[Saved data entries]
****************

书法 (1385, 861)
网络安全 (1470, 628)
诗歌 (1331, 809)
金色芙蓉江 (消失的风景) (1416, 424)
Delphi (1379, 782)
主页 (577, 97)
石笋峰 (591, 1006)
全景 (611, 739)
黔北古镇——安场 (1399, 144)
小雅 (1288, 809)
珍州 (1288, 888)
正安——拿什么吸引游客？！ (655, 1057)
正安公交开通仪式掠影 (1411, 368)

****************

Every line of the data above should be output exactly as written.

书法 (1385, 861)
网络安全 (1470, 628)
诗歌 (1331, 809)
金色芙蓉江 (消失的风景) (1416, 424)
Delphi (1379, 782)
主页 (577, 97)
石笋峰 (591, 1006)
全景 (611, 739)
黔北古镇——安场 (1399, 144)
小雅 (1288, 809)
珍州 (1288, 888)
正安——拿什么吸引游客？！ (655, 1057)
正安公交开通仪式掠影 (1411, 368)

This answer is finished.